Pull out each line in the rows below that contains the word "arrow".

★ ★ ★ ★

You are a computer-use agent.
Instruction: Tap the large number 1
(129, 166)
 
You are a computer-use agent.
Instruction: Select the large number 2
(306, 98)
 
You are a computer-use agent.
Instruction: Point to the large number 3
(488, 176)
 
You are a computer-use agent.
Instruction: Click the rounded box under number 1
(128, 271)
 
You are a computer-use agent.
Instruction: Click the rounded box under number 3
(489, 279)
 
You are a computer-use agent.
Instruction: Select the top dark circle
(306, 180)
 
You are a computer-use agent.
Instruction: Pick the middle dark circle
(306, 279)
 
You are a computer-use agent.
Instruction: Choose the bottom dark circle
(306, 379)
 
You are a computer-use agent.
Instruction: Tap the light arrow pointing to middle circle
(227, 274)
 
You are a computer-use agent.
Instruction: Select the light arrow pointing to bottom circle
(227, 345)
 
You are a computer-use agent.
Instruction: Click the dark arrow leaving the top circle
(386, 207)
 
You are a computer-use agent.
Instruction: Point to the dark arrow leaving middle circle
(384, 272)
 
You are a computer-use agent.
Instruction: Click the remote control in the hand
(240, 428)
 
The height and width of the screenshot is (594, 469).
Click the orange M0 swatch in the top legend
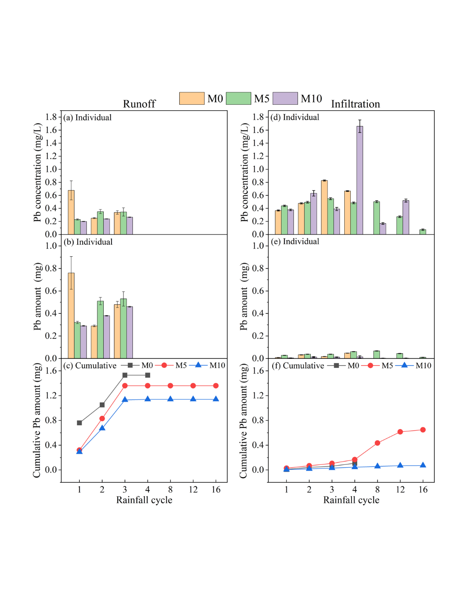(x=192, y=98)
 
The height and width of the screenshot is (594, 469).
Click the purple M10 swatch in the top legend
(x=285, y=98)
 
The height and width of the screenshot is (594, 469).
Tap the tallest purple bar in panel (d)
(x=360, y=180)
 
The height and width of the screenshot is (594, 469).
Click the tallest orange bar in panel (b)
(x=71, y=315)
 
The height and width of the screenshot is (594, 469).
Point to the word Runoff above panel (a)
(x=139, y=104)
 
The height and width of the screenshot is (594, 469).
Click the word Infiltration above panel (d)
(x=355, y=104)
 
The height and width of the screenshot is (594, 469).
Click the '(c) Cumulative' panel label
(x=90, y=366)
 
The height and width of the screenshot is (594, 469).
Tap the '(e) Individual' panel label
(x=295, y=242)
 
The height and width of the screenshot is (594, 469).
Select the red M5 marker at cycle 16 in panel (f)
(x=423, y=430)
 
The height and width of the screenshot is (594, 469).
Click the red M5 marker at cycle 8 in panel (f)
(x=377, y=443)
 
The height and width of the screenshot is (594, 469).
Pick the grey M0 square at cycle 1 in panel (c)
(x=79, y=423)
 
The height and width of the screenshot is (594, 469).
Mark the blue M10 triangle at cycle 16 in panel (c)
(x=216, y=399)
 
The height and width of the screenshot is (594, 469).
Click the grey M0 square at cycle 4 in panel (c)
(x=148, y=376)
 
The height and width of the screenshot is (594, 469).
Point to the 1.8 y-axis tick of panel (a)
(x=51, y=117)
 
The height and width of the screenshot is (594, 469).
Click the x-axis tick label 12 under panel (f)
(x=400, y=490)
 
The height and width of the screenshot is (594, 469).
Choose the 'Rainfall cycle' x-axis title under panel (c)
(x=144, y=500)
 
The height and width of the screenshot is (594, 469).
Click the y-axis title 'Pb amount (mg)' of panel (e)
(x=244, y=297)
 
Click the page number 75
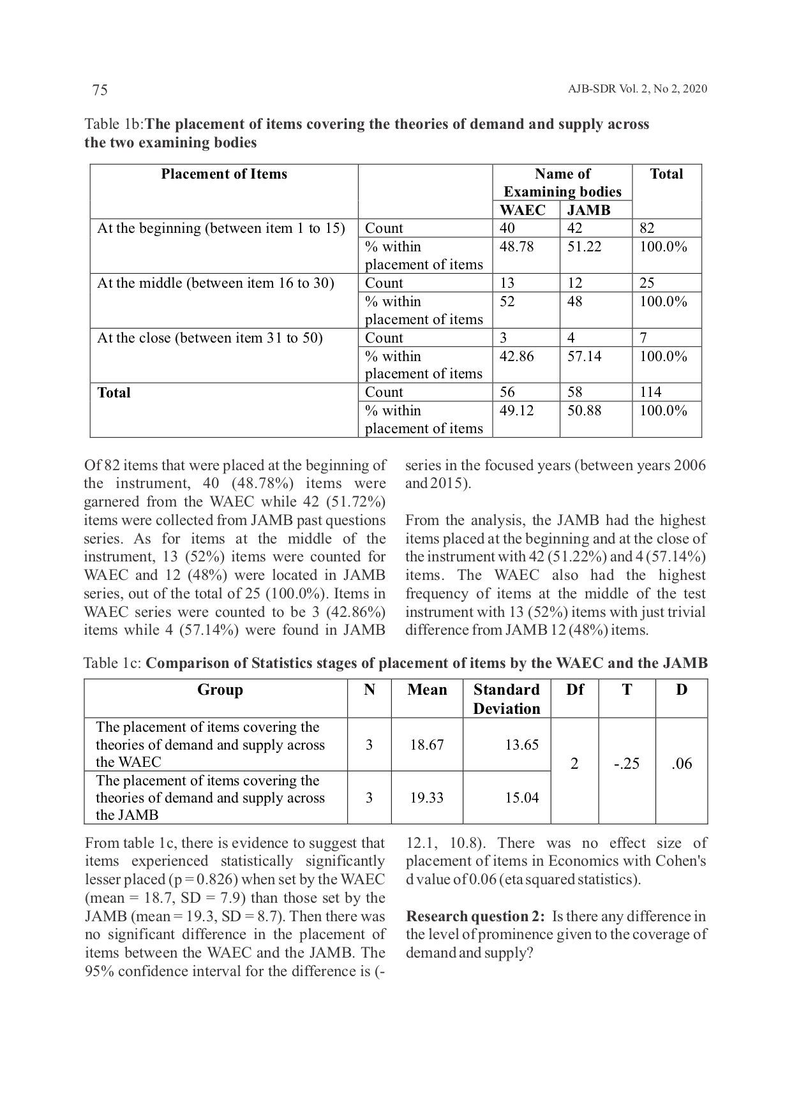pos(100,90)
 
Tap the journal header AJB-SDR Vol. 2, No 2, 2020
pos(637,89)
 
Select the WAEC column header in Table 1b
pos(522,211)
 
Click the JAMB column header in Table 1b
pos(588,211)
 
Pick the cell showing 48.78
pos(516,247)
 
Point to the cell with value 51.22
pos(584,247)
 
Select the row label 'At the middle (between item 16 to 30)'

★ ★ ★ ★

COMPLETE ANSWER:
Instruction: Tap the light arrow pointing to middle circle
Instruction: Select the light arrow pointing to bottom circle
Instruction: Click the dark arrow leaving the top circle
Instruction: Point to the dark arrow leaving middle circle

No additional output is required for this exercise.